→ **EXERCISE DIRECTIONS**
Locate every line in the data below that contains the string "width" and copy each of those lines.

→ **Pointing records for text and elements**
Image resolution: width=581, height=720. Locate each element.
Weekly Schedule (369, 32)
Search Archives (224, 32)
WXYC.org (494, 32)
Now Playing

→ **COMPLETE OUTPUT**
Image resolution: width=581, height=720. Locate each element.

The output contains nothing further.